Чтобы заставить Западную Европу принять своего рода "опеку" четырех великих держав, американцам придется держать здесь войска. На этот счет есть сомнения, американский конгресс, как и прежде, может похоронить эту идею. (В этом месте Рузвельт нашел нужным согласиться: да, его схема, пожалуй, потребует наличия американских войск в Европе, а убедить американский конгресс в этом будет непросто.) Что касается Китая, то, с его точки зрения, американцы выдают желаемое за действительное. Китай еще слишком слаб, нецентрализован, экономически зависим и мировая роль может оказаться для него не по силам. Рузвельт не согласился с такими суждениями о Китае. Видимо, общая схема была ему дорога. И в описываемых беседах он старался показать, что исходит из чистого реализма: "Китай представляет собой нацию в 400 миллионов человек, и лучше иметь ее другом, чем потенциальным источником несчастий".

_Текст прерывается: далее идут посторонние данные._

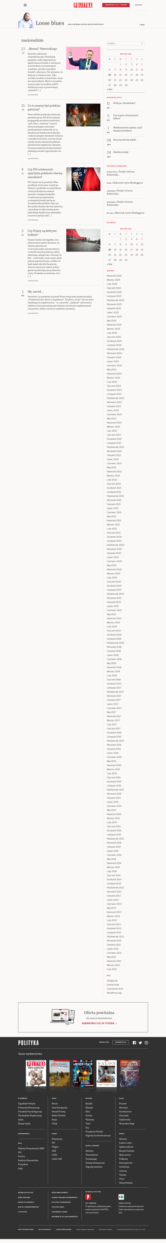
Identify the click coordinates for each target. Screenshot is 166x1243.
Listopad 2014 (114, 834)
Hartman (123, 1107)
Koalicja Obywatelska (28, 1160)
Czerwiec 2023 (114, 414)
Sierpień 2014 (114, 846)
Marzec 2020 (113, 573)
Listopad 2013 (114, 883)
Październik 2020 (115, 545)
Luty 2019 (112, 626)
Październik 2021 (115, 496)
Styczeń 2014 (114, 875)
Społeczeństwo (126, 1146)
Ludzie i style (125, 1142)
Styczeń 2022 (114, 483)
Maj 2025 (111, 320)
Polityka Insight (44, 1229)
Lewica (21, 1156)
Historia (123, 1138)
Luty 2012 (112, 969)
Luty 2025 (112, 332)
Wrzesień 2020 (114, 549)
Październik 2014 (115, 838)
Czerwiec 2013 (114, 904)
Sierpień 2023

Рузвельт полагал, что западноевропейские "великие" страны потеряют свои колонии и после войны станут тем, чем они являются - средними по величине индустриальными государствами. Президент настолько был уверен в их упадке, что осенью 1943 года он не имел желания военными силами утвердиться в прежнем центре мирового могущества. В Тегеране Рузвельт сказал Сталину, что США "очень бы не хотели" поддерживать военное присутствие в послевоенной Европе. Сомнения и опасения Рузвельта вызывала лишь Франция, и он откровенно говорил о том, что Соединенным Штатам "наверное, определенно придется держать несколько дивизий во Франции".

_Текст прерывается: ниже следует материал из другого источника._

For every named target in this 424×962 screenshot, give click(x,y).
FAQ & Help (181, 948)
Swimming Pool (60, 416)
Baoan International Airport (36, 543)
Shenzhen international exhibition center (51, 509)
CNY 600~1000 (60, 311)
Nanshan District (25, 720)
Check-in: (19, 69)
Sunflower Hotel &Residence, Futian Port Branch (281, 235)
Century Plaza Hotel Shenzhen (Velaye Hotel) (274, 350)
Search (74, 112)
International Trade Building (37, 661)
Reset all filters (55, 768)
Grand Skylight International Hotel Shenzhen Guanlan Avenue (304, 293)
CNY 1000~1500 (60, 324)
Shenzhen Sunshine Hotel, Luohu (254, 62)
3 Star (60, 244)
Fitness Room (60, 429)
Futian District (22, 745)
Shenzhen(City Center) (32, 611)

Сталин заявил, что малые страны будут противиться руководству больших. Европейские государства, к примеру, воспротивятся контролю над их делами китайцев. Не лучше ли создать региональные комитеты? Рузвельт выразил скептическое отношение к такому раздроблению - оно могло привести к возникновению региональных блоков. Выходом является лишь всемирная организация. При этом Рузвельт был предельно обходителен и не подталкивал партнера к изменению взглядов. В последний день конференции он сказал Сталину, что все соображения относительно всемирной организации являются сугубо предварительными и подлежат дальнейшему обсуждению. И тогда же Сталин ответил, что идея всемирной организации кажется ему привлекательней, чем региональное группирование.